TASK GOAL:
Starting with the first line and ending with the last, copy the entries word for word.

******

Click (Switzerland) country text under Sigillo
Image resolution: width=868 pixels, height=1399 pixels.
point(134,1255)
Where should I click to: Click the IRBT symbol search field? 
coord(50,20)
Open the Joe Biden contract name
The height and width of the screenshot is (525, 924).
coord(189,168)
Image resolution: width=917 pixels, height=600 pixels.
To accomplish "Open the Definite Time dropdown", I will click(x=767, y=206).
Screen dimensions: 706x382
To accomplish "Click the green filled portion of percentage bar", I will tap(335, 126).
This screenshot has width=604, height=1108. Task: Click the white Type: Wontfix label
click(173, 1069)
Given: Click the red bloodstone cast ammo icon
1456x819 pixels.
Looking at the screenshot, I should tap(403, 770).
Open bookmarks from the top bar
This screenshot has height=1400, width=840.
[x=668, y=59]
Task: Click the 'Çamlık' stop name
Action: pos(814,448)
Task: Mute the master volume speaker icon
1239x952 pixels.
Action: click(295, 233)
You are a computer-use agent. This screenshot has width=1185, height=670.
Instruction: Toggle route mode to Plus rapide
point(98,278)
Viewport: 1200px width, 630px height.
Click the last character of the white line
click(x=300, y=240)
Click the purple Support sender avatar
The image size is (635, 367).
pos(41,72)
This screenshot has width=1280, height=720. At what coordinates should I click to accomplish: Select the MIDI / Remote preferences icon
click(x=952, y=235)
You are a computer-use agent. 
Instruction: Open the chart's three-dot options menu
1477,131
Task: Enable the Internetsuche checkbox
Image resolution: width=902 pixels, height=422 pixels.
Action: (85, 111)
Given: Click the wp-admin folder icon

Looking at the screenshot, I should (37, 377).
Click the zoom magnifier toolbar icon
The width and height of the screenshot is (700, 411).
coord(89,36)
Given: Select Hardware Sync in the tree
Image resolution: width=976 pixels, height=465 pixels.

******

WRITTEN SOLUTION:
Click (Switzerland) country text under Sigillo
Image resolution: width=868 pixels, height=1399 pixels.
point(134,1255)
Where should I click to: Click the IRBT symbol search field? 
coord(50,20)
Open the Joe Biden contract name
The height and width of the screenshot is (525, 924).
coord(189,168)
Image resolution: width=917 pixels, height=600 pixels.
To accomplish "Open the Definite Time dropdown", I will click(x=767, y=206).
Screen dimensions: 706x382
To accomplish "Click the green filled portion of percentage bar", I will tap(335, 126).
This screenshot has width=604, height=1108. Task: Click the white Type: Wontfix label
click(173, 1069)
Given: Click the red bloodstone cast ammo icon
1456x819 pixels.
Looking at the screenshot, I should tap(403, 770).
Open bookmarks from the top bar
This screenshot has height=1400, width=840.
[x=668, y=59]
Task: Click the 'Çamlık' stop name
Action: pos(814,448)
Task: Mute the master volume speaker icon
1239x952 pixels.
Action: click(295, 233)
You are a computer-use agent. This screenshot has width=1185, height=670.
Instruction: Toggle route mode to Plus rapide
point(98,278)
Viewport: 1200px width, 630px height.
Click the last character of the white line
click(x=300, y=240)
Click the purple Support sender avatar
The image size is (635, 367).
pos(41,72)
This screenshot has width=1280, height=720. At what coordinates should I click to accomplish: Select the MIDI / Remote preferences icon
click(x=952, y=235)
You are a computer-use agent. 
Instruction: Open the chart's three-dot options menu
1477,131
Task: Enable the Internetsuche checkbox
Image resolution: width=902 pixels, height=422 pixels.
Action: (85, 111)
Given: Click the wp-admin folder icon

Looking at the screenshot, I should (37, 377).
Click the zoom magnifier toolbar icon
The width and height of the screenshot is (700, 411).
coord(89,36)
Given: Select Hardware Sync in the tree
Image resolution: width=976 pixels, height=465 pixels.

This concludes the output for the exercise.